### Work instructions
Please copy out every line in the entries that includes the word "item".

### Records supplied
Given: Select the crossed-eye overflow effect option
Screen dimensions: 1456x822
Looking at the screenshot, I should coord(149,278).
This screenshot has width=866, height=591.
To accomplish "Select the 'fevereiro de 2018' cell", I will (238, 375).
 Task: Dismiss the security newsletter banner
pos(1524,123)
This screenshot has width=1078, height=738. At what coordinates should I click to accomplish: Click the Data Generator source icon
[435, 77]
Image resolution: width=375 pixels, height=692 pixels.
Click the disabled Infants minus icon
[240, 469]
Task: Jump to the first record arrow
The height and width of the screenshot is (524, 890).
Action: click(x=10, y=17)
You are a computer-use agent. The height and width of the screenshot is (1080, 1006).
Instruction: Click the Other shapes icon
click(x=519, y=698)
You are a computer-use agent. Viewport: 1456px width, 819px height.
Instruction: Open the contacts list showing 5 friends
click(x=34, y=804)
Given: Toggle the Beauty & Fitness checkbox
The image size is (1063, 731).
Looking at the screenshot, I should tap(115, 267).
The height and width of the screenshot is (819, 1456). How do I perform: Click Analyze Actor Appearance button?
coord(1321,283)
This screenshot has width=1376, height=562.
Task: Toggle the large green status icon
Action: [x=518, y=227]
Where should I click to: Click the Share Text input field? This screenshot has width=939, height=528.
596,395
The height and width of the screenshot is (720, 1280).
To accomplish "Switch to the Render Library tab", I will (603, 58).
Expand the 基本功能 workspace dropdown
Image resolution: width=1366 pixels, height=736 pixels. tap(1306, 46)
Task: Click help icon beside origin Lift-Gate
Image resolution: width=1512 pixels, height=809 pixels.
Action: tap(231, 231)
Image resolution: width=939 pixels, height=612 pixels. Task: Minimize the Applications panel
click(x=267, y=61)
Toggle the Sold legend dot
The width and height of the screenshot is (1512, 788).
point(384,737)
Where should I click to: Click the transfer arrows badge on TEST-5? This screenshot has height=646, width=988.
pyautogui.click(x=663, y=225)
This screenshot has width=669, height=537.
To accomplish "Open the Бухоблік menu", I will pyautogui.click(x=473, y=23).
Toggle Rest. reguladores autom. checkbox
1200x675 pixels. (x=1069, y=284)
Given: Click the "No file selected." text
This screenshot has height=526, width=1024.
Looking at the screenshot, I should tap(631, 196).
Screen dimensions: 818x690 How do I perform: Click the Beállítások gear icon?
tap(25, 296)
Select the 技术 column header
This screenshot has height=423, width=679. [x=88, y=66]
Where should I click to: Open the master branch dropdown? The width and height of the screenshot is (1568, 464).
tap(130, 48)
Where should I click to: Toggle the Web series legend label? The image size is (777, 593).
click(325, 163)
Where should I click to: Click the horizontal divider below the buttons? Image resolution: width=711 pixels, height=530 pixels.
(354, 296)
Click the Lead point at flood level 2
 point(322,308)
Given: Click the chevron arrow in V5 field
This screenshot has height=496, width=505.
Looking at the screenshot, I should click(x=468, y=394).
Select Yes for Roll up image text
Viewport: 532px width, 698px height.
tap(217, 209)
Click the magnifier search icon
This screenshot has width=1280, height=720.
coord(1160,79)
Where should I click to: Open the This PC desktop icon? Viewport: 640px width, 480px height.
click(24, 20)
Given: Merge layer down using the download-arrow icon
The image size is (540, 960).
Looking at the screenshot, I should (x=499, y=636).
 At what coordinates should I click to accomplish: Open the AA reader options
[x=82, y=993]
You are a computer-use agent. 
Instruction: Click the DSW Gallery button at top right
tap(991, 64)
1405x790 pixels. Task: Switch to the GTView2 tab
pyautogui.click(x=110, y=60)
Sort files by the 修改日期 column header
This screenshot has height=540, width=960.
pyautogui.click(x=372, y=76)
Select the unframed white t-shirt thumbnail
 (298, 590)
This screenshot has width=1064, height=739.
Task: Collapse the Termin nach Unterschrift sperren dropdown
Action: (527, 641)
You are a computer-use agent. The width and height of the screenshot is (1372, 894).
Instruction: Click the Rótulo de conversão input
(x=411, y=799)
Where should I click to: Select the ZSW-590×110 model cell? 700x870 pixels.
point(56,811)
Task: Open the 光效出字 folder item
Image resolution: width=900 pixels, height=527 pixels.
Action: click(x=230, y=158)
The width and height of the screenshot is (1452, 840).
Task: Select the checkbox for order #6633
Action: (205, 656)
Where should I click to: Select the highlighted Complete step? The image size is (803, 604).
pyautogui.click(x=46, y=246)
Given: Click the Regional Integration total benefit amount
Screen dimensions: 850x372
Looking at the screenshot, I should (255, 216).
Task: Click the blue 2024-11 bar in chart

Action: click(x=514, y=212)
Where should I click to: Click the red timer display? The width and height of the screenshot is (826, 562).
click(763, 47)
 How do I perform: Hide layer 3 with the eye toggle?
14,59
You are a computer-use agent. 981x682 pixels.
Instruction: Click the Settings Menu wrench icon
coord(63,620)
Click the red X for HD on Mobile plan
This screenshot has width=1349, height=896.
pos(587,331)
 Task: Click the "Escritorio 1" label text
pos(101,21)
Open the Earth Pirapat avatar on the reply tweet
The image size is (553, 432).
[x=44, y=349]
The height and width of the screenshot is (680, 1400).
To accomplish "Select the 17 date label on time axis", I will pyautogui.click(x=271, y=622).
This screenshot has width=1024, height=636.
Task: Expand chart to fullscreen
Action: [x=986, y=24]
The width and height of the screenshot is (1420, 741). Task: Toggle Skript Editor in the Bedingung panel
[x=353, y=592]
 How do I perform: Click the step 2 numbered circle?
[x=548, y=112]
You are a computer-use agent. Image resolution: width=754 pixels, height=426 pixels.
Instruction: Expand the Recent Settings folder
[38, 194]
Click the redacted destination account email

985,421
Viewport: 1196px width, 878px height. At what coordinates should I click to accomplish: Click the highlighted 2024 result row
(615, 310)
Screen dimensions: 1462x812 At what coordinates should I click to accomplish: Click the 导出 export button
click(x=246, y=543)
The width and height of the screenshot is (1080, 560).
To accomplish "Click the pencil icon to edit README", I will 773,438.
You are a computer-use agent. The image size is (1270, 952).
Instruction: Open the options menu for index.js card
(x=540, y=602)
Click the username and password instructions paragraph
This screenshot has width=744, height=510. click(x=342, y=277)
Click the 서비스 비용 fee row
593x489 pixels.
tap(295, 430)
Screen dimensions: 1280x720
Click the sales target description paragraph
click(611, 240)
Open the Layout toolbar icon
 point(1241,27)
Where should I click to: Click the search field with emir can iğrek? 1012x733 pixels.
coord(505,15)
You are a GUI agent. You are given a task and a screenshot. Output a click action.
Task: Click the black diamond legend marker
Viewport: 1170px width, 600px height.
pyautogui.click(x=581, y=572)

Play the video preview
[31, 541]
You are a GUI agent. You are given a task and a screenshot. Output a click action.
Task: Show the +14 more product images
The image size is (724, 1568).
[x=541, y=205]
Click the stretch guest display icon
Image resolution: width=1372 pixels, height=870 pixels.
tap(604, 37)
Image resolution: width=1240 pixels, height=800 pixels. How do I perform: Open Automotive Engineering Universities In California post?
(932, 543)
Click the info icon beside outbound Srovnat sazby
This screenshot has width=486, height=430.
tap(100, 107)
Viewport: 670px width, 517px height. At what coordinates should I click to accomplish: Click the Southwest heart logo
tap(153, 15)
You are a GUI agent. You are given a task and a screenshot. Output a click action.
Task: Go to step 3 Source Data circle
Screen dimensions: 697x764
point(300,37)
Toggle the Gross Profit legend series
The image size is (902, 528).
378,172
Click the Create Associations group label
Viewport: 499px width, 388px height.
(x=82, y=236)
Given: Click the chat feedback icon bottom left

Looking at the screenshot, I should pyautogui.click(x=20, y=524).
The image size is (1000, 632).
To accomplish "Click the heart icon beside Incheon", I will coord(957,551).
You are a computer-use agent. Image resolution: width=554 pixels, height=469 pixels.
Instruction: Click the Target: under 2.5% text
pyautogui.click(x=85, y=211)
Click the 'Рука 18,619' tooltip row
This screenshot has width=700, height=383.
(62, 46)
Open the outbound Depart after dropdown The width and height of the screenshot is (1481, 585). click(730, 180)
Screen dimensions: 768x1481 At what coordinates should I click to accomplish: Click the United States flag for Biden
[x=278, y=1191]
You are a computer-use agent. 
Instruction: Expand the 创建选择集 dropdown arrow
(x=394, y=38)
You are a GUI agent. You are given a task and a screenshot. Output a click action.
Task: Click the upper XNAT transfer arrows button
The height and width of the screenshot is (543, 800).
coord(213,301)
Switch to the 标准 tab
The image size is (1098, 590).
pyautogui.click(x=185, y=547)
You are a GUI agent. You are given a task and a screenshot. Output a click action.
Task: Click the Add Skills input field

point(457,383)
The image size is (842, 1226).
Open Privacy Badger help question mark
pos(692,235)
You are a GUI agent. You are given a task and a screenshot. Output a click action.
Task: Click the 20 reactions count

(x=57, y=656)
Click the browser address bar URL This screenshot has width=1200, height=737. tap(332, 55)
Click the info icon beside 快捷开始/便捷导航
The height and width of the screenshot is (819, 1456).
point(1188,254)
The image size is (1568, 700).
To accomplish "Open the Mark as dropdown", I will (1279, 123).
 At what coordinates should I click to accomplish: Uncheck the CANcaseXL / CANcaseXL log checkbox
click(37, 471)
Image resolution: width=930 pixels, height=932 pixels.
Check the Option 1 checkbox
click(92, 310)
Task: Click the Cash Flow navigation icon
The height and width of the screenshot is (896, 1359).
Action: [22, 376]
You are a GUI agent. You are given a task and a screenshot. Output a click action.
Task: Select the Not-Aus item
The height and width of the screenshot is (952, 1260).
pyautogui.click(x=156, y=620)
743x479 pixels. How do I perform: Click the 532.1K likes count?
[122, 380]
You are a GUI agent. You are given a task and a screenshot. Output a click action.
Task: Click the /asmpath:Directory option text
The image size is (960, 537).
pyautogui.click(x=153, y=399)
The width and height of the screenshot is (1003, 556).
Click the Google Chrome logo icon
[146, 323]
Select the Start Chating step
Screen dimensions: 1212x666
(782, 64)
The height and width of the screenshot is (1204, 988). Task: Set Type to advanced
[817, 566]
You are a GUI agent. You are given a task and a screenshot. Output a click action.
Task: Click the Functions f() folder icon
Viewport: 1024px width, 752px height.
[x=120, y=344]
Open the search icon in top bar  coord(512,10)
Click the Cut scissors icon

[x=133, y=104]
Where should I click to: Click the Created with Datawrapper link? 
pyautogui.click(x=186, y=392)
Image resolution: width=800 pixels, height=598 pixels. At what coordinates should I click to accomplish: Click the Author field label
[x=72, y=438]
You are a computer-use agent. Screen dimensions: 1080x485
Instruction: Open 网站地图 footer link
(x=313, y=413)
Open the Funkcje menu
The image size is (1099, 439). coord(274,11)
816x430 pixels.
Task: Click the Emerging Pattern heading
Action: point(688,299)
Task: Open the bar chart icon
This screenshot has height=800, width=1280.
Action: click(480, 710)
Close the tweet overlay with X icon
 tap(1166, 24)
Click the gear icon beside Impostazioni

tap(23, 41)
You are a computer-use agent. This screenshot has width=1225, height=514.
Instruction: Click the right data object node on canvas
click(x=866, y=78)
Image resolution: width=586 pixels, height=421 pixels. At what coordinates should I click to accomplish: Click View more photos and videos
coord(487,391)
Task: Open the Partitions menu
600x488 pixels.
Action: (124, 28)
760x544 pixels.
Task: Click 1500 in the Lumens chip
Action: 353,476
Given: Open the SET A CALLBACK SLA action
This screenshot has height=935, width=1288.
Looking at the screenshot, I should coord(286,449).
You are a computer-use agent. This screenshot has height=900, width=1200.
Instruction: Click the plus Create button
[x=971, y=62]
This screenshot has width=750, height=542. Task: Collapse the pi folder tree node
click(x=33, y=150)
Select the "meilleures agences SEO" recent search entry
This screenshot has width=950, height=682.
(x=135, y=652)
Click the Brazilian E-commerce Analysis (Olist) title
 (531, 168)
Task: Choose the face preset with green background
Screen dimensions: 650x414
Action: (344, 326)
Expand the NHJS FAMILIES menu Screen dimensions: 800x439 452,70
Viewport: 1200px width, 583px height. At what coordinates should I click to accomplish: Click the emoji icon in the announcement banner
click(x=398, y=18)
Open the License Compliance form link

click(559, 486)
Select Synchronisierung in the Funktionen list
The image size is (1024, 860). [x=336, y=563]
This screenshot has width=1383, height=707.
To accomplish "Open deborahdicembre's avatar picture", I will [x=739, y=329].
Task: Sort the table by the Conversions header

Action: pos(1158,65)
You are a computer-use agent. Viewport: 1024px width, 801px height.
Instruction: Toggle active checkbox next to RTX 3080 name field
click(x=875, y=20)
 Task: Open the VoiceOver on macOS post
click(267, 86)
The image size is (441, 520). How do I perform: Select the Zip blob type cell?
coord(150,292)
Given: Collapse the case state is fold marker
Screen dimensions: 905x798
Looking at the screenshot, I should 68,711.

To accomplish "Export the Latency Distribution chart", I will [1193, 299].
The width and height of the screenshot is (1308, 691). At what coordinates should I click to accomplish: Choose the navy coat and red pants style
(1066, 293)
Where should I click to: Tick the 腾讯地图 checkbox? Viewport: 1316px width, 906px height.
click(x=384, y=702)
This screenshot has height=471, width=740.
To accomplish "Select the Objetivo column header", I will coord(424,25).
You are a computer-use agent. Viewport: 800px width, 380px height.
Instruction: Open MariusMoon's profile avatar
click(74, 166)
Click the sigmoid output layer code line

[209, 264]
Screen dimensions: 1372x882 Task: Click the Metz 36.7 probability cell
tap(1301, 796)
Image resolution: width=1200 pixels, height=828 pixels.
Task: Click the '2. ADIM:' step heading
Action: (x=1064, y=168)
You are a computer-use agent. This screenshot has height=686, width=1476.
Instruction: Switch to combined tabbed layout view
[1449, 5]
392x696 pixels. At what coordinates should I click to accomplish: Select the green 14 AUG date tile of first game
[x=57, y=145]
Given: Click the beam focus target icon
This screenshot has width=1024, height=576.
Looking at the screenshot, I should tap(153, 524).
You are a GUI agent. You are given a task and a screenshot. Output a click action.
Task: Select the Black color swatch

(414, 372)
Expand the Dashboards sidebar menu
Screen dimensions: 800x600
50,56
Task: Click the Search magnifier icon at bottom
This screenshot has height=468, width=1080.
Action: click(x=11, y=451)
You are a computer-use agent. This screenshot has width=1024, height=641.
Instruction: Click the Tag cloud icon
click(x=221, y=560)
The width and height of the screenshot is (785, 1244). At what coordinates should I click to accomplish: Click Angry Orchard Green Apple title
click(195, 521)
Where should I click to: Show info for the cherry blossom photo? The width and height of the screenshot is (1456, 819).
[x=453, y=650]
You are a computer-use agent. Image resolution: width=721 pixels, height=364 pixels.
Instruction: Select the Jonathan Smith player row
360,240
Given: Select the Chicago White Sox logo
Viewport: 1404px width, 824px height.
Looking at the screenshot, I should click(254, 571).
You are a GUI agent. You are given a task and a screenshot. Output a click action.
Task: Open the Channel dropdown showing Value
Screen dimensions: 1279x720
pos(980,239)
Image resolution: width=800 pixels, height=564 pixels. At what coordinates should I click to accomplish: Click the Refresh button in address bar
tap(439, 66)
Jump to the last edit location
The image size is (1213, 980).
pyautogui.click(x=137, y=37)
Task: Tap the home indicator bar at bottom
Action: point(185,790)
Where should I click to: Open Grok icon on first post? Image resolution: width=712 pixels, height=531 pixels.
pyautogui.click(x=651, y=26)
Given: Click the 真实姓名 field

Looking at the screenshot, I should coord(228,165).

### Answer to this task
Task: Open the 光效出字 folder item
Task: Select the Not-Aus item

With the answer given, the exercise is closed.